··· SEGMENTO DE TEXTO
Ignoro se é um texto apócrifo (sei que se discute a sua autenticidade) e concedo que é difícil acreditar que possa ser genuíno. Contudo, o mais inverosímil não é tanto que a Igreja pudesse perdoar aqueles “pecados” (crimes abomináveis, alguns), a troco de umas quantas libras, uns quantos soldos. Sabe-se o que foi o papado na baixa Idade Média e no Renascimento… Inverosímil é que o redactor do tarifário tenha descodificado a este ponto, com este pormenor de inventário, o conteúdo do “pecado”. Como diria o outro, não havia necessidade…
A Taxa Camarae do papa Leão X
A Taxa Camarae é um tarifário promulgado, em 1517, pelo papa Leão X (1513-1521) destinado a vender indulgências, ou seja, o perdão dos pecados, a todos quantos pudessem pagar umas boas libras ao pontífice. Como veremos na transcrição que se segue, não havia delito, por mais horrível que fosse, que não pudesse ser perdoado a troco de dinheiro. Leão X declarou aberto o céu para todos aqueles, fossem clérigos ou leigos, que tivessem violado crianças e adultos, assassinado uma ou várias pessoas, abortado... desde que se manifestassem generosos com os cofres papais.
Vejamos o seus trinta e cinco artigos:
1. O eclesiástico que cometa o pecado da carne, seja com freiras, seja com primas, sobrinhas ou afilhadas suas, seja, por fim, com outra mulher qualquer, será absolvido, mediante o pagamento de 67 libras, 12 soldos.
2. Se o eclesiástico, além do pecado de fornicação, quiser ser absolvido do pecado contra a natureza ou de bestialidade, deve pagar 219 libras, 15 soldos. Mas se tiver apenas cometido pecado contra a natureza com meninos ou com animais e não com mulheres, somente pagará 131 libras, 15 soldos.
······
[INSTRUÇÕES A SEGUIR] Segundo o segmento de texto, em que ano foi promulgada a Taxa Camarae e por que papa?
··· EXCERTOS DE DADOS
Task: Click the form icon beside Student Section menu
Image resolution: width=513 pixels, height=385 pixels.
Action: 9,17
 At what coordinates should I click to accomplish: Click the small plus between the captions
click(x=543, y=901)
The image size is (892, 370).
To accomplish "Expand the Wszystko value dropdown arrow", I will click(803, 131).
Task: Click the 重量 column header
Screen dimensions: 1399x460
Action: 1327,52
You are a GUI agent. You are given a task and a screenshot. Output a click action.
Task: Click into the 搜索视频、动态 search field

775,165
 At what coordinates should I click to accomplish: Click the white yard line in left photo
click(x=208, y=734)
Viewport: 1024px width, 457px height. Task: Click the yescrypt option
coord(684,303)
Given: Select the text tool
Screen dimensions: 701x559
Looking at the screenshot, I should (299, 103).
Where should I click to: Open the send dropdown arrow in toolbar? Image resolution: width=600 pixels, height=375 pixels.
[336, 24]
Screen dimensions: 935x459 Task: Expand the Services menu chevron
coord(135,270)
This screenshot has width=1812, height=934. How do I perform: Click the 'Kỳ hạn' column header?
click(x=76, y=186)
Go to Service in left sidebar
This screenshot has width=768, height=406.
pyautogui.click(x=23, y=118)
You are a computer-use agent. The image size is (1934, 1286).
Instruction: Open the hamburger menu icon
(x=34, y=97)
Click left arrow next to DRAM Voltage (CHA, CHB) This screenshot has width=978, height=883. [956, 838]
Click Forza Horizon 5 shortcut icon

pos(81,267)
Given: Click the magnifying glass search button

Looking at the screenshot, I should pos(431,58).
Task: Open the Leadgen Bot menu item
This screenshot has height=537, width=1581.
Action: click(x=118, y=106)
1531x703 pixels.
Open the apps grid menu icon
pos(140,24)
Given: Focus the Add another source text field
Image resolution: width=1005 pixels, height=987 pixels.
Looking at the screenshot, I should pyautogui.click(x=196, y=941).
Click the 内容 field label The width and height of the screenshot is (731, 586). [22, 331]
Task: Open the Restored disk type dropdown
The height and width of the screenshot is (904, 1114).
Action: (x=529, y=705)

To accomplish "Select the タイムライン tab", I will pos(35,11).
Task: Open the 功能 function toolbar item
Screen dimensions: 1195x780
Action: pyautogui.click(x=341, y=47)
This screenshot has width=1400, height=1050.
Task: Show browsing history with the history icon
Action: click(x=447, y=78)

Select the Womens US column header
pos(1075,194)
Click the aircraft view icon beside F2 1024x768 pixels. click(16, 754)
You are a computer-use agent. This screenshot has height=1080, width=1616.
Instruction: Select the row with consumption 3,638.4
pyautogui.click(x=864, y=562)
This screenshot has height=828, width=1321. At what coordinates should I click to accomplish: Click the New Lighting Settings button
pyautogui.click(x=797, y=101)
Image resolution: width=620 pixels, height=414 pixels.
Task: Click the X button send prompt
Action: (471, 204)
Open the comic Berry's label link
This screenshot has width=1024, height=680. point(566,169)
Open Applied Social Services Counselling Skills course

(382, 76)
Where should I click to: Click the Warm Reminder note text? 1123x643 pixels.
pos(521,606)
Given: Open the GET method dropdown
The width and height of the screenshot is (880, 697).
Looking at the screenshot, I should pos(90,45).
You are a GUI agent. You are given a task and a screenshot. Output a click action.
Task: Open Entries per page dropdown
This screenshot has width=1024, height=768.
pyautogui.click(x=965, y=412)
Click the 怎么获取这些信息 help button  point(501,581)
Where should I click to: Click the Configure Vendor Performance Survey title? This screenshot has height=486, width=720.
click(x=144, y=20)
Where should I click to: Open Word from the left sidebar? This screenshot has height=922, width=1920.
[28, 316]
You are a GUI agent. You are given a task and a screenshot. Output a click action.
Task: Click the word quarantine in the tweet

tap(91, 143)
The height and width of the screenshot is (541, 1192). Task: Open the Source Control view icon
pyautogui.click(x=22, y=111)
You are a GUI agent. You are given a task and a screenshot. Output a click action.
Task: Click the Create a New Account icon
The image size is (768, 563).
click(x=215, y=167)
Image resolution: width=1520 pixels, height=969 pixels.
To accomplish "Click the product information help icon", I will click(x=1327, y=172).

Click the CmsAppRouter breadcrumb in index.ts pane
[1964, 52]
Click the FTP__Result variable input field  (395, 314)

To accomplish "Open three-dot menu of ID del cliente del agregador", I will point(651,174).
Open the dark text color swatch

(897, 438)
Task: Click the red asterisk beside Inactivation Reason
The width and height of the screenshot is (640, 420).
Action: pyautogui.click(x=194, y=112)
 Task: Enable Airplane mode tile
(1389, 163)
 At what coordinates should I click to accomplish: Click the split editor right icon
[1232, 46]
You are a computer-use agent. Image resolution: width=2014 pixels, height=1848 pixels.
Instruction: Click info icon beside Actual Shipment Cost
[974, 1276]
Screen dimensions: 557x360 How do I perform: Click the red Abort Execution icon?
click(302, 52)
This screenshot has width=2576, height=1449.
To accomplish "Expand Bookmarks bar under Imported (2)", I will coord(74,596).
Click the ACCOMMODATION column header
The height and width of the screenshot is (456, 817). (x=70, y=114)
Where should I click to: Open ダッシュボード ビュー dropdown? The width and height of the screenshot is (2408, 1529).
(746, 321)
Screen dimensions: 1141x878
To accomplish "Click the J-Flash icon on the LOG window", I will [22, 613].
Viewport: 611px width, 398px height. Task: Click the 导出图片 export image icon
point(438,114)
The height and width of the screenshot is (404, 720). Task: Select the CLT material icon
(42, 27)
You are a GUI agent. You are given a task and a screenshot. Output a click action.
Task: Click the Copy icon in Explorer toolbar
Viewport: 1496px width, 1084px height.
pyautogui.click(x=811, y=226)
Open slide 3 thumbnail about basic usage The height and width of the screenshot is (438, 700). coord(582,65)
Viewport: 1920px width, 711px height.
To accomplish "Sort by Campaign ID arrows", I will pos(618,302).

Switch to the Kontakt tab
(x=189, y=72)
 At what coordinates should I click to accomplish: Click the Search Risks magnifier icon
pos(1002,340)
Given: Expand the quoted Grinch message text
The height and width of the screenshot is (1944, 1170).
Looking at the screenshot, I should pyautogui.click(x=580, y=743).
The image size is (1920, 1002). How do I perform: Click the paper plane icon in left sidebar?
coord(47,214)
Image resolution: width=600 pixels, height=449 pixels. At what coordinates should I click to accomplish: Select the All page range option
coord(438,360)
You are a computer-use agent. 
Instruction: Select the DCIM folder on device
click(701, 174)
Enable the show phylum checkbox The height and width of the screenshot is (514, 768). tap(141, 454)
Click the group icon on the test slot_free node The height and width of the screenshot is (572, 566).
······
[O RESULTADO] Em 1517, pelo papa Leão X.